Los empresarios tenemos que organizarnos para asumir compromisos, para hablarle a la sociedad.
BERNARDO KOSACOFF
(Economista de la CEPAL)
Los esquemas macroeconómicos que atendieron sólo la dimensión fiscal y monetaria han fracasado en la Argentina porque desconocían la naturaleza de las empresas y de su rol en la economía.
Hubo un total desconocimiento de la naturaleza de la empresa, de su rol dentro del sistema económico y de, básicamente, cómo se van generando capacidades productivas, tecnológicas, entramados productivos e inserción en mercados internacionales.
Hay una visión falsa de que la Argentina no tiene empresarios, pero las evidencias empíricas dicen lo contrario. Hemos desarrollado capacidades empresarias a través de las terribles condiciones, lo que nos mueve al optimismo para el futuro.
PEDRO LACOSTE
(Presidente Fundación Grupo Sophia)
La economía argentina tocó un piso genuino entre abril y mayo de este año y a partir de ese momento comenzó un camino de recuperación inevitable. Ahora se deben tomar medidas inteligentes para aprovechar el ciclo.
A diferencia de las falsas alarmas de recuperación que se produjeron a fines de 1999 y fines de 2000, en coincidencia con la asunción de Fernando de la Rúa y el blindaje, la Argentina muestra ahora seis meses de estabilización, aún cuando la política nos juega en contra.
La Argentina puede crecer a 6% anual hasta el año 2010 sin incurrir en cuellos de botella de sus aparatos productivos.
El camino es genuino y las variables más razonables. Como indicadores positivos hay que destacar el tipo de cambio competitivo, un gasto público consolidado, superávit comercial ré-cord y un aumento del PBI muy importante.
La reactivación ya está y no hay que hacer nada más que orientarla hacia el crecimiento sustentable.
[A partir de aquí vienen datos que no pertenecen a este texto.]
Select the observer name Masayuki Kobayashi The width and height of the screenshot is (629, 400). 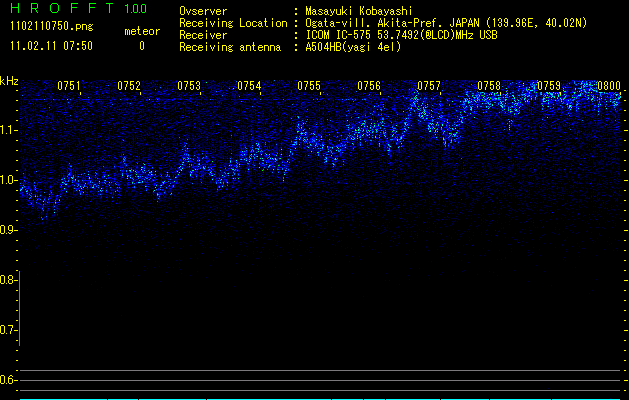pos(358,11)
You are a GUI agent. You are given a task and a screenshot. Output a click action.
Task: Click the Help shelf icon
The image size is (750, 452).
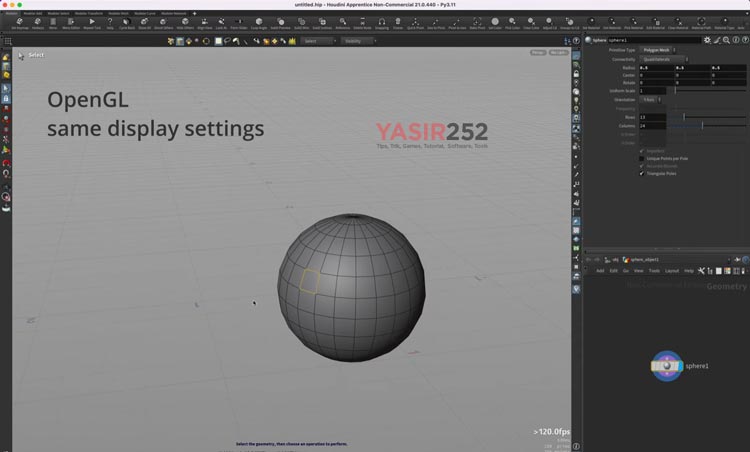pyautogui.click(x=110, y=22)
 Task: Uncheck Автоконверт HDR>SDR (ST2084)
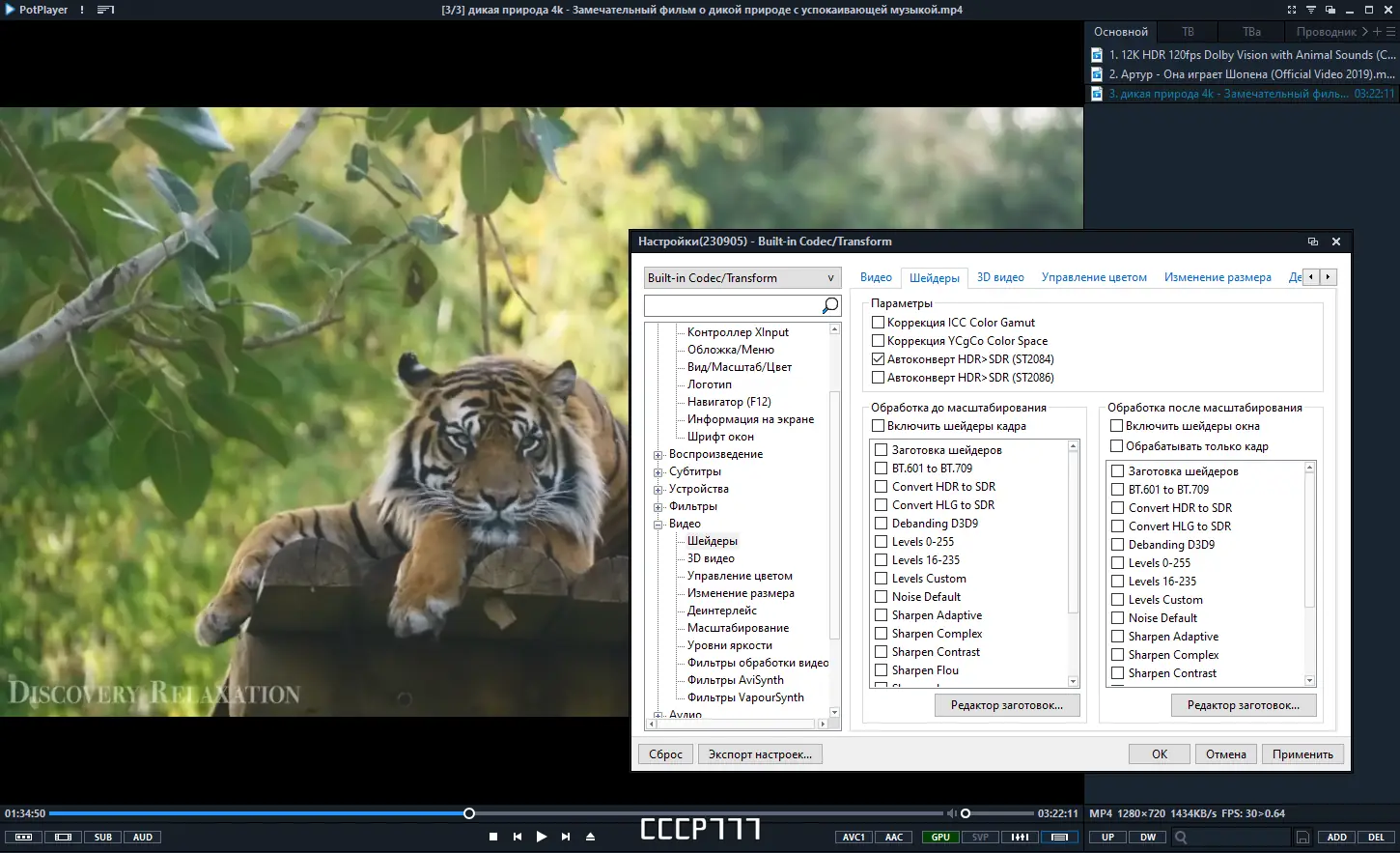[x=878, y=359]
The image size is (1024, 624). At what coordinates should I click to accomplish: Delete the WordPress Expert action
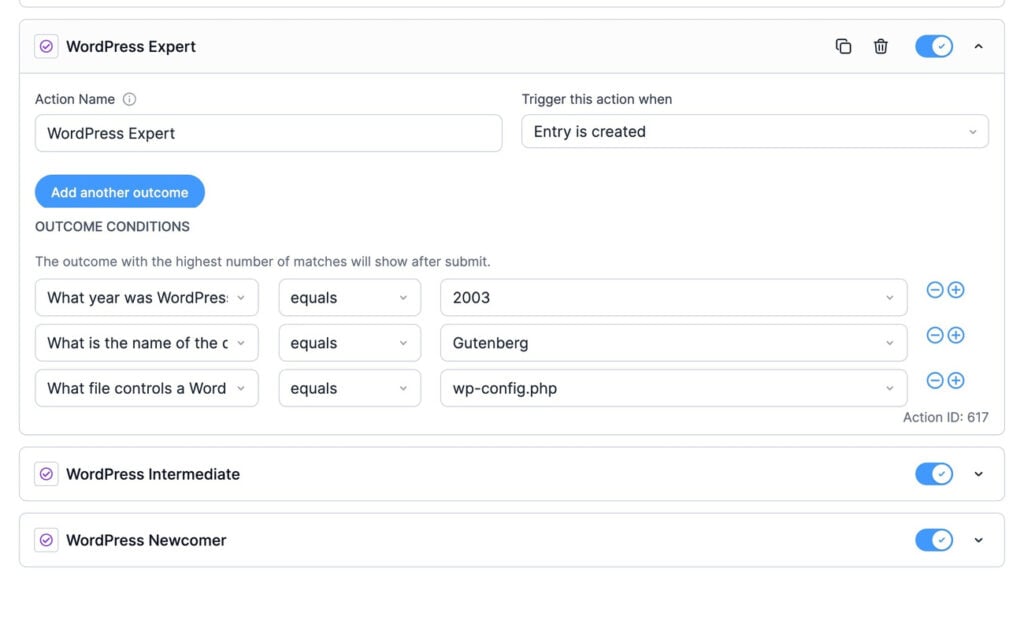pos(880,46)
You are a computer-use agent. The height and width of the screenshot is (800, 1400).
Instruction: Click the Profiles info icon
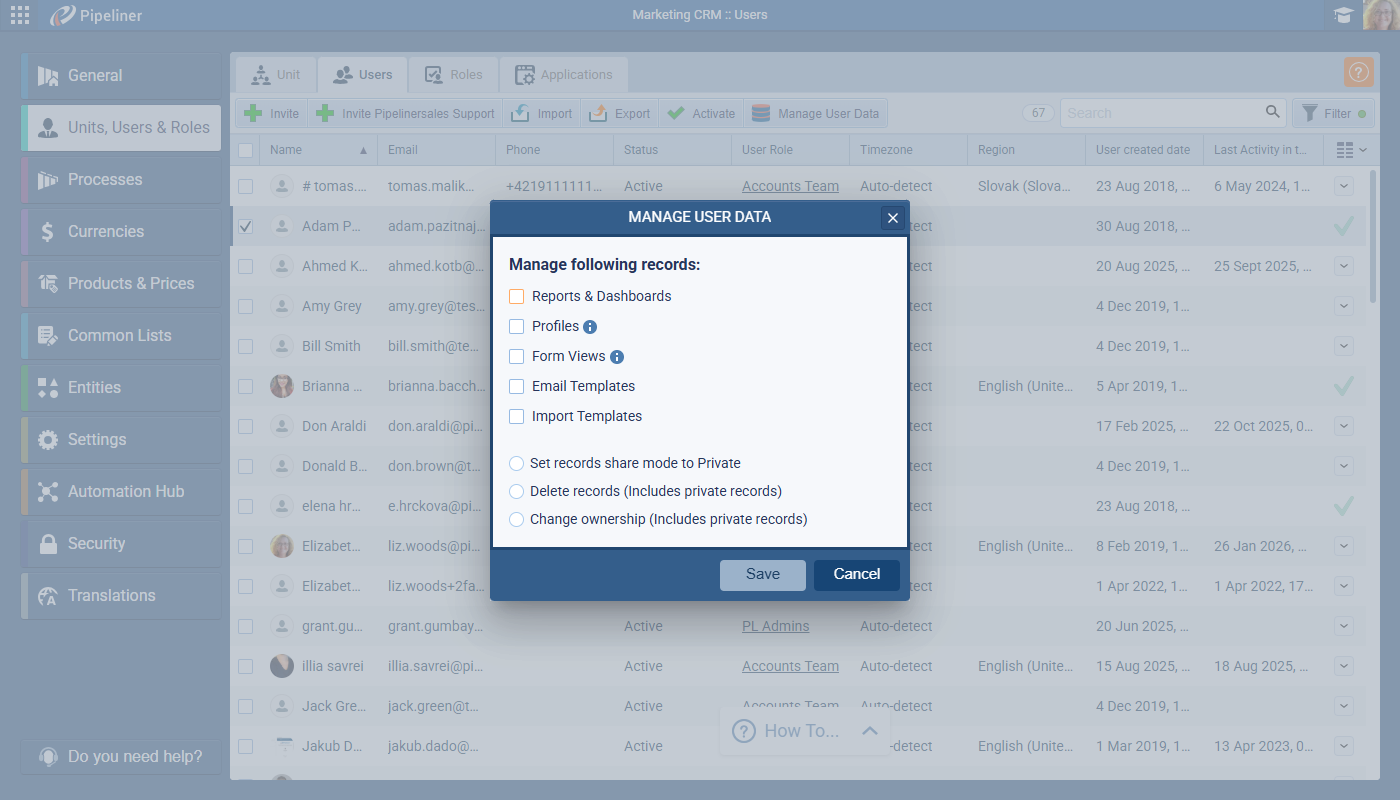click(590, 327)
Para ese crecimiento hay una agenda importante para el próximo gobierno.
La Argentina debe tener una política fiscal prudente para utilizarla en forma anticíclica porque no tenemos un país de peso en decisiones internacionales y somos tomadores permanentes de shocks externos.
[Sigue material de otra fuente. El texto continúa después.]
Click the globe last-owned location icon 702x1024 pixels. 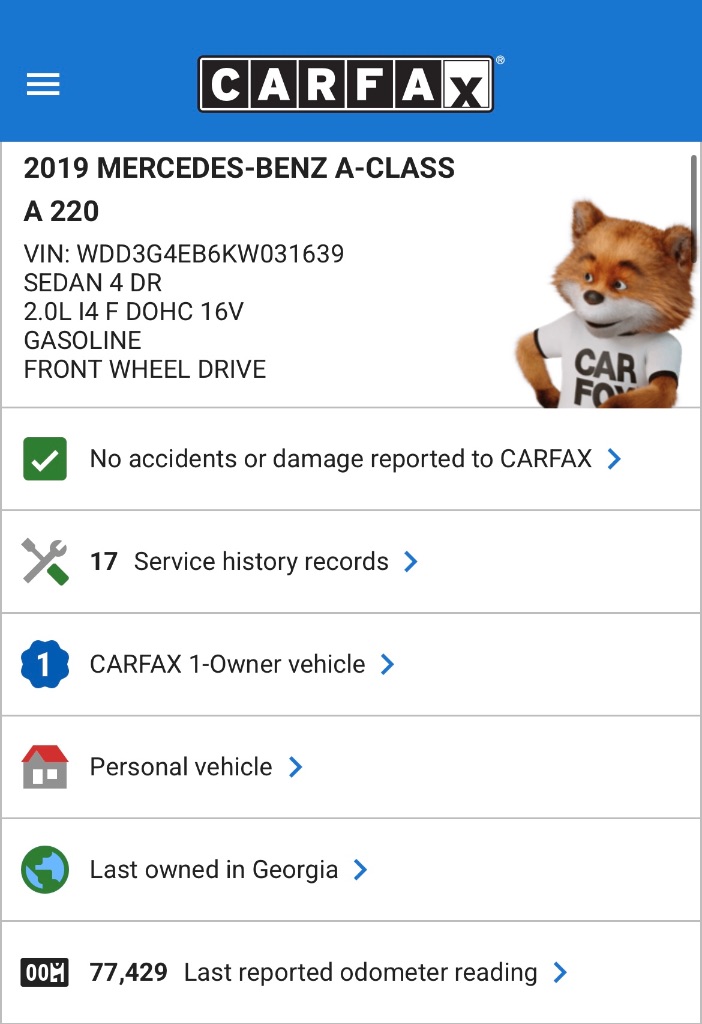click(x=44, y=870)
La propuesta que debe defender la Argentina es la exactamente opuesta a la dolarización.
La pesificación no es una experiencia original de nuestro país, ya que EE.UU. aplicó una medida similar cuando en 1935 decidieron quitar la garantía oro de los contratos financieros por un proceso de devaluación de 70%.
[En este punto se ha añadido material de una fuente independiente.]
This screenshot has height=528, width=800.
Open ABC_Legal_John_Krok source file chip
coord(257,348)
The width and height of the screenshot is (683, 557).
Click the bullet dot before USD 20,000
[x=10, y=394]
Para 2003 está previsto un superávit primario de 2,2% del PBI. Este margen permite a la Argentina comprometer pagos de alrededor de 2,5% del PBI para destinarlo al pago de compromisos internacionales, con el objetivo de volver a tener confiabilidad externa.
Se recuperó la liquidez de las carteras casi a los niveles promedio que tuvieron entre 1997 y 2001 con lo cual es inevitable que comiencen nuevamente los préstamos al sector privado.
JUAN CARLOS MASJOAN
(Presidente de IDEA)
Como parte de la reconstrucción institucional y el restablecimiento de la seguridad jurídica, se requiere la independencia del Poder Judicial sin injerencia política. Hay que aplicar un criterio de eficacia que asegure una justicia transparente y eficiente con lo que hay que también aumentar los controles sobre la Corte Suprema.